Jongeren in Nederland blijven koplopers in sociale relaties
Vergeleken met leeftijdgenoten uit andere landen praten Nederlandse jongeren makkelijk met hun ouders als ze ergens mee zitten. Ook ervaren zij veel steun van hun gezin, maar ook van vrienden, klasgenoten en leraren. Daarnaast voelt de Nederlandse jeugd zich minder vaak eenzaam dan leeftijdgenoten uit andere landen. Dat schrijven jeugdonderzoekers van de Universiteit Utrecht, het Trimbos-instituut en het Sociaal en Cultureel Planbureau in de HBSC-factsheet waarin Nederlandse jongeren op het gebied van welzijn en gebruik van genotsmiddelen worden vergeleken met leeftijdgenoten uit andere landen.

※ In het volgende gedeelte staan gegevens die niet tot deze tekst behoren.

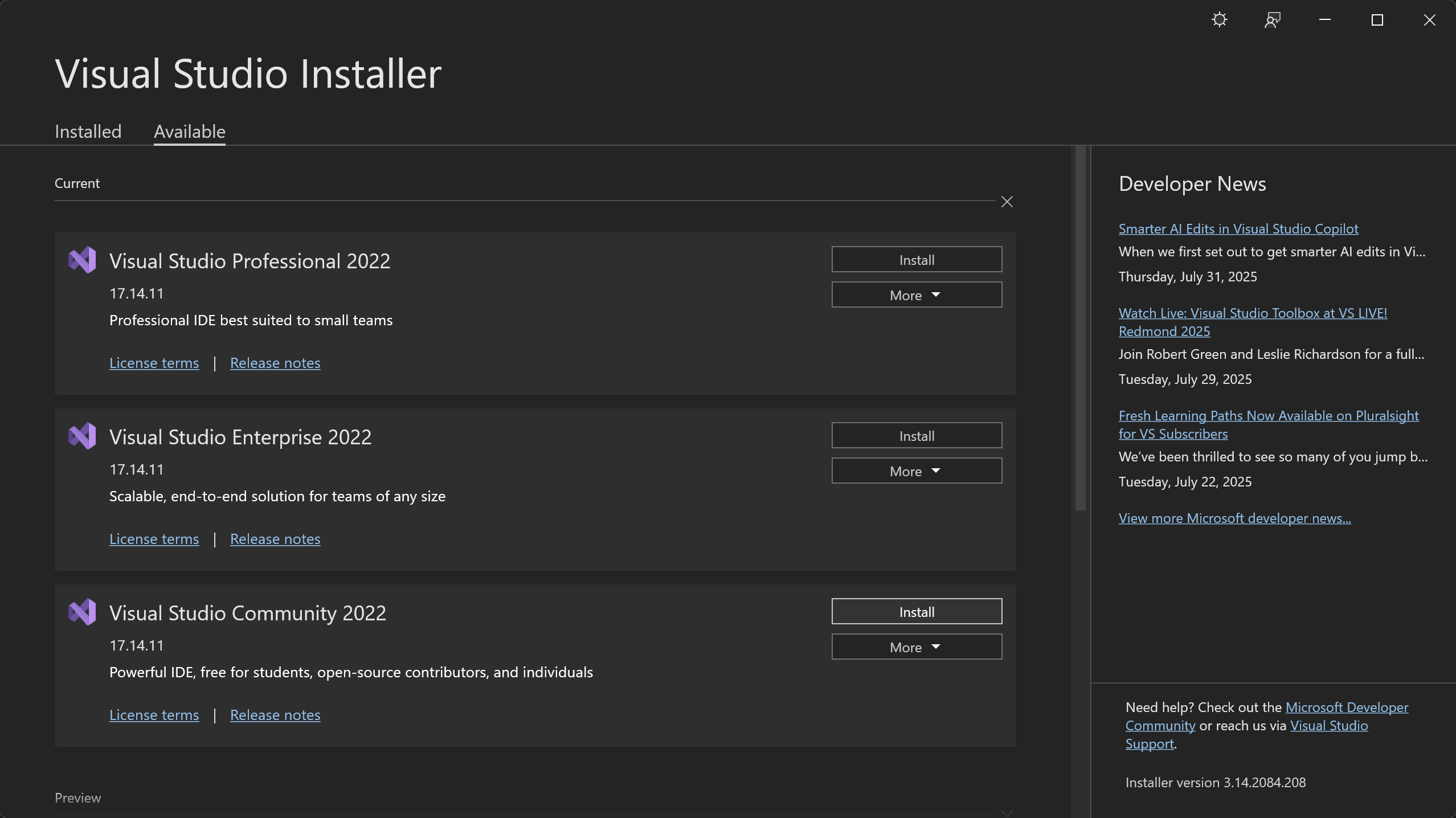
Task: Install Visual Studio Enterprise 2022
Action: click(x=916, y=435)
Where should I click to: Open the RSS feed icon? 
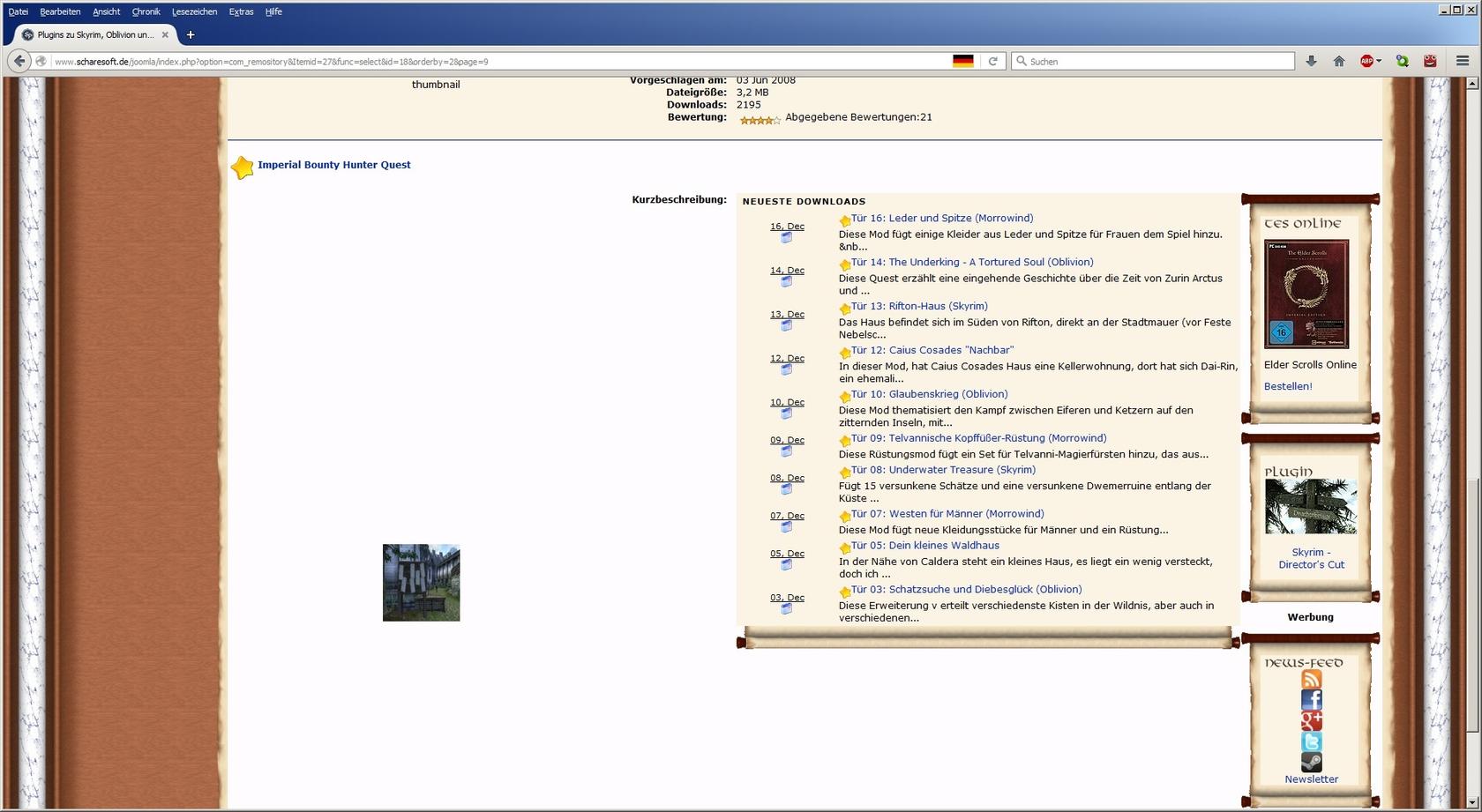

Aan het internationale HBSC-onderzoek (Health Behaviour in School-aged Children) deden in 2021/22 ongeveer 280.000 scholieren uit 44 landen mee. Zij waren tijdens het onderzoek 11, 13 of 15 jaar oud en woonden in Europa, Centraal-Azië of Canada. Voor de factsheet zijn gegevens uit 2021/22 vergeleken met die van 2009/10, 2013/14 en 2017/18.
Sociale relaties
Net als in alle eerdere jaren doen Nederlandse jongeren het erg goed als het aankomt op sociale relaties. Zo geeft 87% van de jongens en 75% van de meisjes in Nederland aan makkelijk met hun vader te kunnen praten wanneer zij ergens mee zitten. Internationaal liggen deze percentages op 78 en 63%, een stuk lager dus. Ook over hun moeder zijn Nederlandse jongeren heel positief. Hoofdonderzoeker Gonneke Stevens: “Voor beide ouders geldt dat Nederland in 2021/22 bij de vijf landen hoort waar jongeren het meest gunstig scoren, als het gaat om het kunnen praten met ouders over hun zorgen,. Ook op het gebied van ervaren steun van vrienden en klasgenoten zijn er maar weinig landen die het beter doen dan Nederland.” Daarnaast is het percentage jongeren in Nederland dat zich eenzaam voelt lager dan internationaal: Nederland behoort tot de top 5 van landen waar jongeren zich het minst eenzaam voelen.
Mentale gezondheid
In eerdere HBSC-onderzoeken scoorden Nederlandse jongeren doorgaans positief wat betreft hun mentale gezondheid. De afgelopen jaren is de mentale gezondheid van jongeren in Nederland echter verslechterd, met name bij meisjes. Uit de nieuwe factsheet blijkt dat de ontwikkelingen in Nederland in lijn zijn met de trends in andere landen, al lijkt de achteruitgang onder meisjes in Nederland net iets sterker. Zo nam tussen 2017/18 en 2021/22 het percentage meisjes in Nederland met psychosomatische klachten, zoals hoofdpijn en zich ongelukkig voelen, toe van 32 naar 50%. Internationaal was er bij meisjes een stijging van 43 naar 56%. Toch scoort driekwart van de landen in 2021/22 nog steeds minder gunstig dan Nederland op dit gebied.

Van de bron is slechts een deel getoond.